Coding and submission considerations when outside provider provides fine-needle aspiration guidance
The question was raised if one of our doctors provides ultrasound guidance for a provider from outside our group who performs a Fine Needle Aspiration (FNA), can we assign CPT® code 76942?
The first step is to verify that your radiologist knows that the FNA code includes guidance and, if this comes up again, they should either do the FNA themself, or let the other doctor perform the guidance. Most believe that this is not a 2-person job.

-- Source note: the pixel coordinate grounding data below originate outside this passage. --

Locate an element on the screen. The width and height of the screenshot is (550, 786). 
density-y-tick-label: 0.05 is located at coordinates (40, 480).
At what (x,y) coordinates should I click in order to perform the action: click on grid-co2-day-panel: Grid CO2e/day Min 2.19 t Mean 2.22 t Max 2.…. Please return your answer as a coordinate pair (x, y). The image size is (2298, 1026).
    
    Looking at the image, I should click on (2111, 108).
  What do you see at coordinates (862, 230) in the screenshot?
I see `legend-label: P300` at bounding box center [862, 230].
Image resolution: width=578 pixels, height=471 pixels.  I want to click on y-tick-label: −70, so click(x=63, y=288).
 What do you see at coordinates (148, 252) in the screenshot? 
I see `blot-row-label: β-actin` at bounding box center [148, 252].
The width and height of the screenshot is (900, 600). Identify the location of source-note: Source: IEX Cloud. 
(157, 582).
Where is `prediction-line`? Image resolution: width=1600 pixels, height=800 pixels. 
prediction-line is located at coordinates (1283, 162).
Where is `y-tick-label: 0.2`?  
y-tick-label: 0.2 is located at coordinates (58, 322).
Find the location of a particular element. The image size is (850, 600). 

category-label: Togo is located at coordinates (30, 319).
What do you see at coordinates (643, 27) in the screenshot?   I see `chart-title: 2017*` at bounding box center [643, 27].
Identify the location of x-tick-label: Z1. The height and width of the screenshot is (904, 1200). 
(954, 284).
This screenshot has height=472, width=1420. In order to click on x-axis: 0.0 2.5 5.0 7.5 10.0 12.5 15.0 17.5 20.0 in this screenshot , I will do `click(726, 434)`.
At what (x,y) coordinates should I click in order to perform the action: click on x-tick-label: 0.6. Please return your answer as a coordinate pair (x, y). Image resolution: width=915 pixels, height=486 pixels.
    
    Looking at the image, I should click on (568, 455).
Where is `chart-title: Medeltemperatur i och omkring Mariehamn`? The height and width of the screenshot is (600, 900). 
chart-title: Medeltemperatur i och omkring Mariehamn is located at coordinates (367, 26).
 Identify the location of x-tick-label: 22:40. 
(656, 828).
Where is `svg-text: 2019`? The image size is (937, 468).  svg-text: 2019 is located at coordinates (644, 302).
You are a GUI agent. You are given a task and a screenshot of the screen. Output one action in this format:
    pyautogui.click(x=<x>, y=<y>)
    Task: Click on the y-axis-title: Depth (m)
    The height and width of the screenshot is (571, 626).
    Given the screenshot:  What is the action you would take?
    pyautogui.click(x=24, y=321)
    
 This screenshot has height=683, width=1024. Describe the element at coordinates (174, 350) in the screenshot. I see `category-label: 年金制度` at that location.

Based upon recent recommendations from the American Medical Association (AMA) concerning CPT code 96450, where the same thing happens frequently, both doctors would assign CPT code 10005–52. If both doctors submit CPT code 10005–52, what should happen is that each would get 1/2 of the payment. What probably will happen though is that the first one to get their claim in will get paid and the other will be denied (already paid to another provider), and you’d have to go through rounds of appeals and still may or may not receive reimbursement.
If the other provider billed CPT code 10005 without modifier 52, then you’ll have even more of a problem. Did your doctor dictate a report describing the US guidance? (not just that ultrasound was provided to Dr. X)? If not, they can’t bill at all. According to the CPT book, there must be permanent imaging and a description of the guidance procedure in the medical record.